Exercise task ::
Add 109 to every coordinate value in the material below, then write out all of its lines again with that change, leaving the pictures out.

Recorded data ::
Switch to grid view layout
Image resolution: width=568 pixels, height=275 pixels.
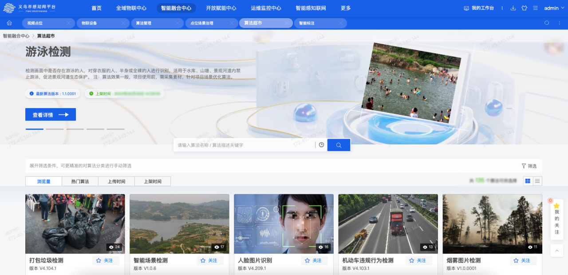coord(528,181)
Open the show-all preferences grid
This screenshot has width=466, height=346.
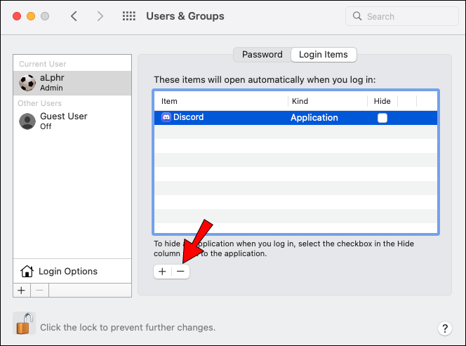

Task answer ::
Switch to grid view layout
Image resolution: width=568 pixels, height=275 pixels.
coord(637,290)
Open the show-all preferences grid
This screenshot has width=466, height=346.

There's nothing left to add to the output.